Ciò naturalmente cozza con la tradizionale, e spesso benintesa, retorica dell’uguaglianza, che però nel campo dell’istruzione superiore, e quindi del futuro del paese, può far danni, specie nella nuova epoca in cui viviamo che, almeno in Europa, è un’epoca più difficile e dura della precedente. Per fronteggiarla abbiamo bisogno di una regolazione che ci aiuti ad avere un sistema il più libero e aperto possibile alle scelte e ai bisogni di individui diversi, e quindi differenziato e stratificato, ma che difenda anche con forza l’esistenza di un sistema universitario italiano di buona qualità, e con punte di eccellenza significative nella maggioranza, se non in tutti, i settori del sapere. 

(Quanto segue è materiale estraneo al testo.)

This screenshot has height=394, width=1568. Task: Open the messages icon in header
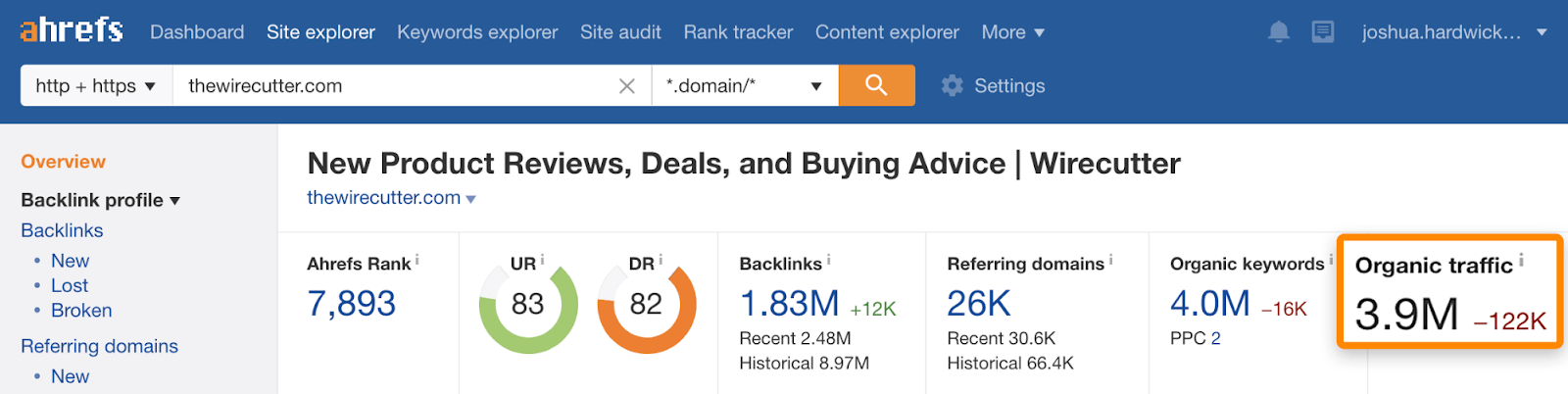tap(1322, 32)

Se vogliamo continuare a essere quello che siamo riusciti a diventare dobbiamo insomma “riconoscere” la nuova realtà in cui viviamo e abbracciare un principio difficile da accettare anche perché non ne abbiamo avuto a lungo bisogno. Il tempo in cui si cresceva e progrediva automaticamente, senza pensarci (un periodo che la Cina ha appena conosciuto, l’India sta conoscendo e l’Africa sta iniziando a conoscere), è per noi europei finito. È quindi indispensabile, per tutti, sostenere e aiutare anche i forti che per fortuna ancora abbiamo. 

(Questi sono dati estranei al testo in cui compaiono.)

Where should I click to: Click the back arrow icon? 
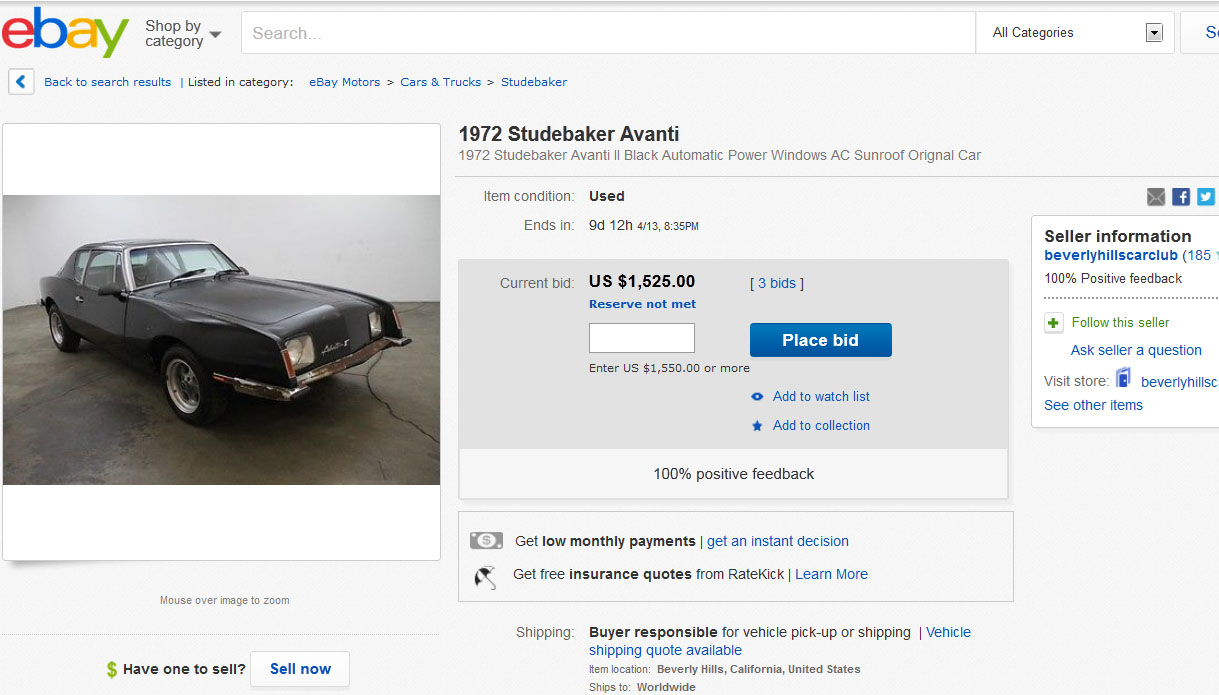[x=21, y=82]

La nostra università pubblica di qualità semigratuita è uno strumento prezioso in questo senso, ma essa è già entrata in un periodo difficile, anche se la manna del PNRR ne copre temporaneamente i problemi. Dobbiamo quindi pensare a come sostenere questi “forti” (un discorso che vale per i nostri atenei come per grandi realtà scientifiche come l’Istituto nazionale di fisica nucleare), anche accettando una differenziazione che non può che essere anche stratificazione, oltre che risposta a esigenze diverse. Farlo regolando bene e con intelligenza, è nell’interesse generale ed è una priorità nazionale e europea.